> [PROBLEMS]:
1. Using the passage on hypocrisy, answer each of the following in a short phrase.
(a) What does the passage call the hardest thing we must do?
(b) What must we refrain from in the ensuing dialogue?
(c) What three things does the passage say it is now beyond time for?
2. Write the next paragraph of the passage on hypocrisy, continuing on from its final sentence.

> [DOCUMENT SECTION]:

⁂

Amid this dissension, we must do the hardest thing and recognize our hypocrisy despite the social advantages it brings: How do I demand respect of my philosophies and decisions, yet boldly deny the same to you?  How do I characterize a group of people without reflection, but except from that group the one neighbor or one coworker who somehow revealed her humanity?  Though it may be rehearsed, this practice continues in its counterintuitiveness.  Recall, for example, that Africans were happier as slaves than freed men and women, and indigenous people just wanted a westward vacation – this also is nothing new.  So, what do we see and fear in each other that justifies the active withholding of those rights we deem basic for ourselves?  This question is critical to beginning the process of national accord among current oppositional forces.  The ensuing dialogue, however, requires that we refrain from spouting canned justifications and retorts.  Rather, now is beyond time for analysis into how we created this sociopolitical impasse; honest inquiry into who we aspire to be as a people; and passionate advocacy from those who responsibly answer the call.

⁂

> [EXCERPTED RECORDS]:

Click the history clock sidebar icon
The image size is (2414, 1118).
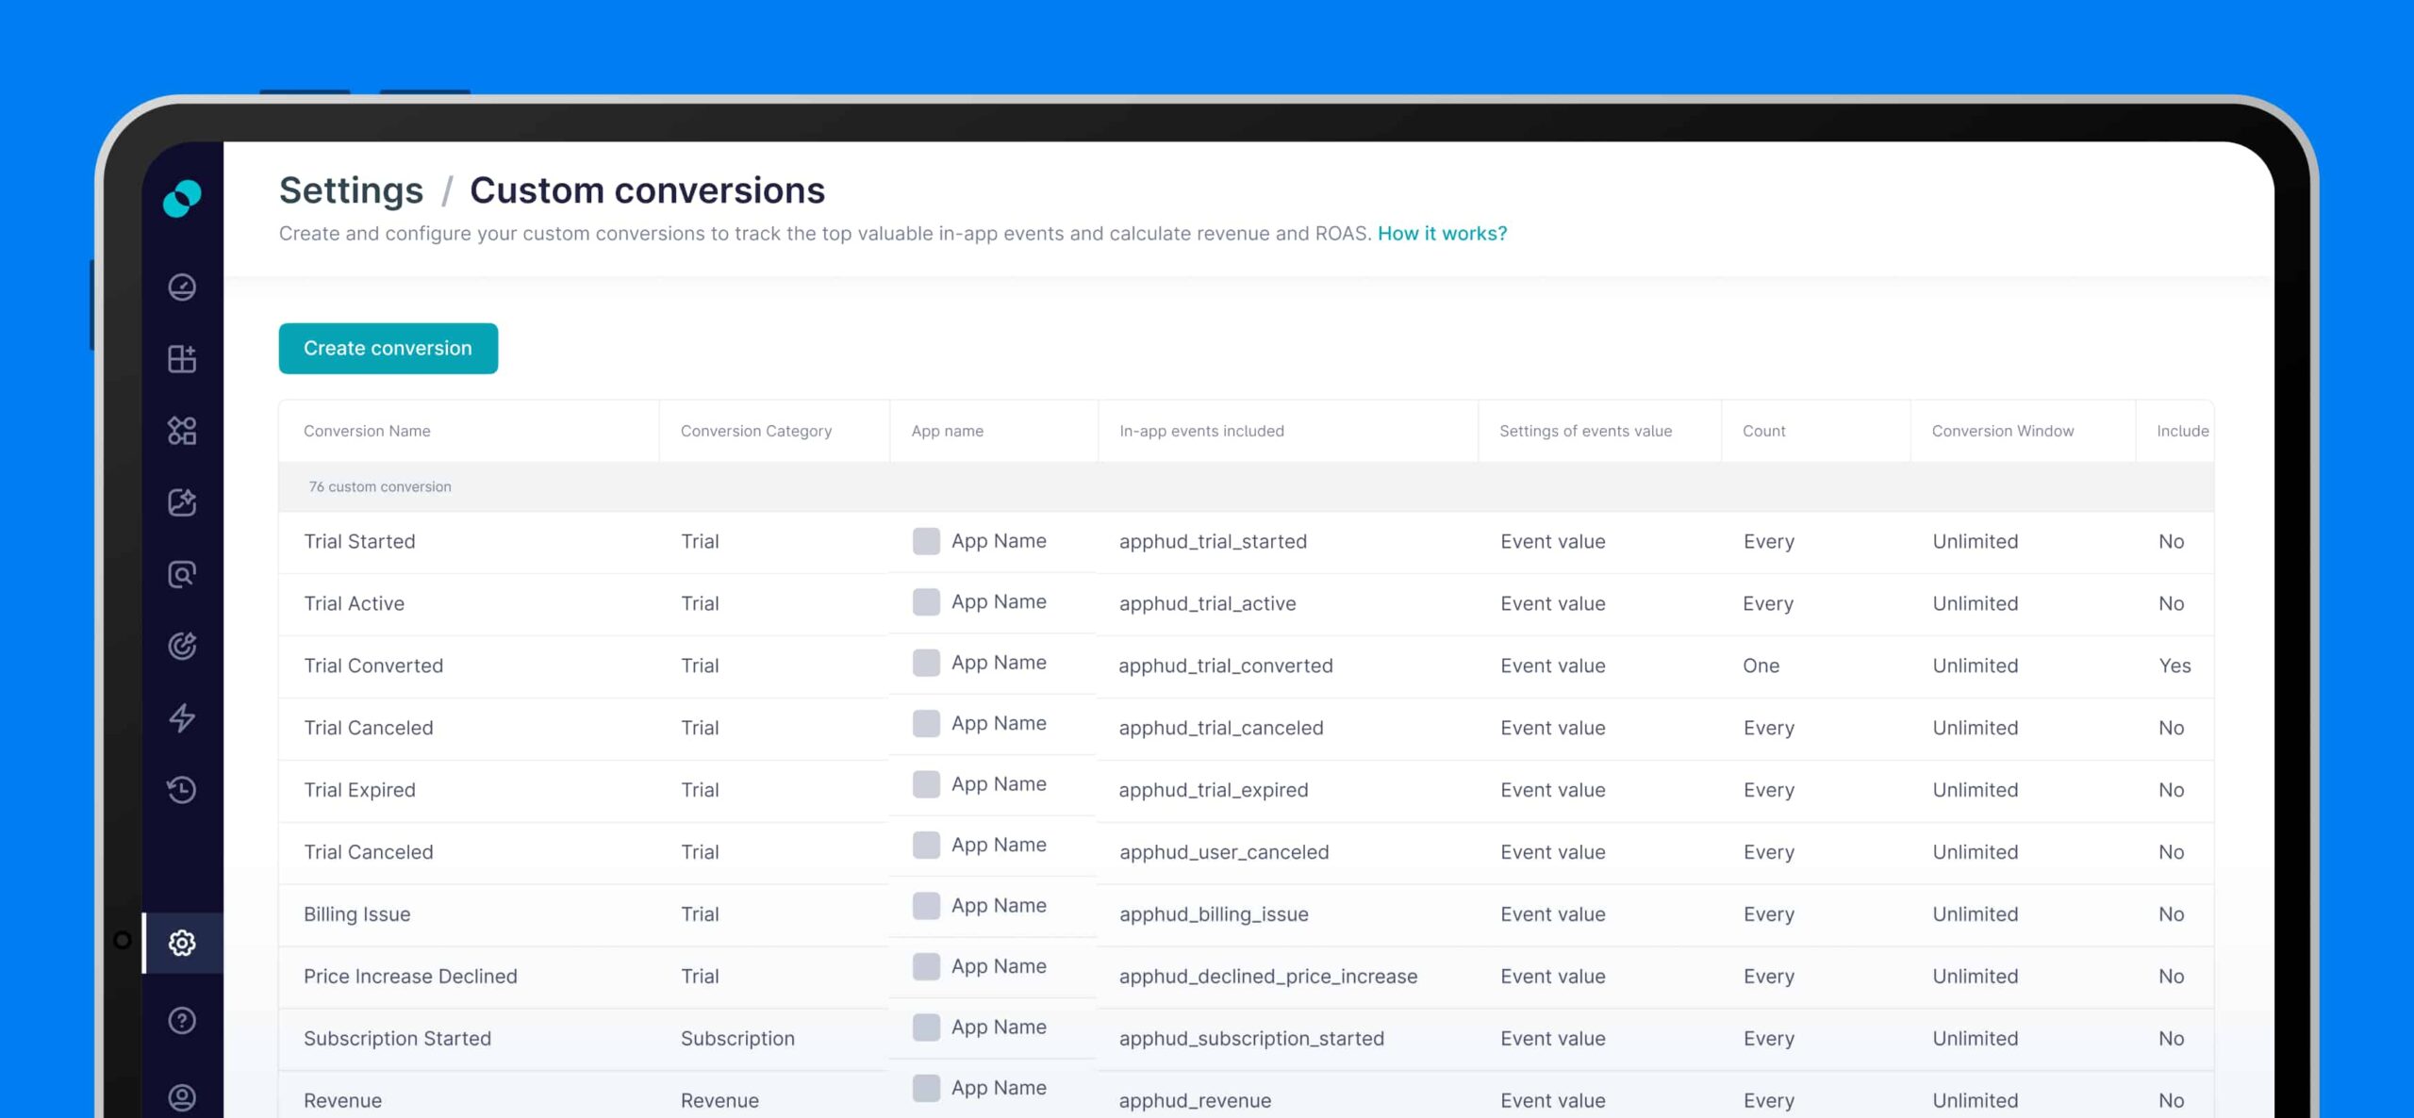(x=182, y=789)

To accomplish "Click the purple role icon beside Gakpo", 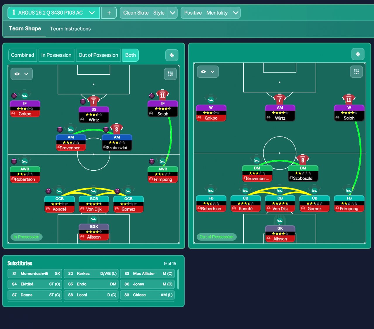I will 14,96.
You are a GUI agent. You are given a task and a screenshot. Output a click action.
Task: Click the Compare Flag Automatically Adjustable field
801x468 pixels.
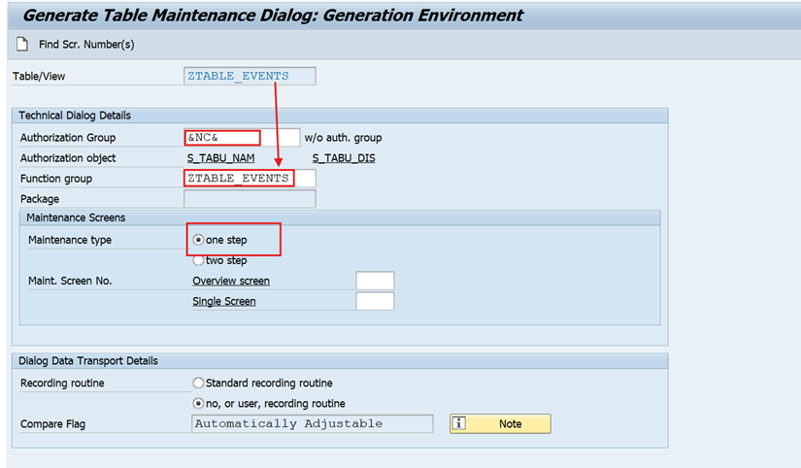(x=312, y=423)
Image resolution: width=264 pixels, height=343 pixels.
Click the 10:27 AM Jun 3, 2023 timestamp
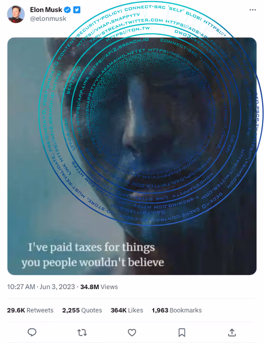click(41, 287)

⁂

> [RESPONSES TO THE EXERCISE]:
1.
(a) To recognize our hypocrisy despite the social advantages it brings.
(b) Spouting canned justifications and retorts.
(c) Analysis into how we created this sociopolitical impasse, honest inquiry into who we aspire to be as a people, and passionate advocacy from those who responsibly answer the call.

2.
I predict that things will get worse for American interpersonal relations before they get better – change is hard.  Despite the current level of unrest observed in communities and Congress, within protests and the White House, I nonetheless have faith that there are more of us who value the outcome that results when we want as much for our neighbor as for ourselves.  More importantly, these times have revealed the deep chasms that now seem uniquely formed to the contours of the challenging circumstances we now face.  This signals to me an historic window of opportunity to not only showcase our better angels but to save our very souls.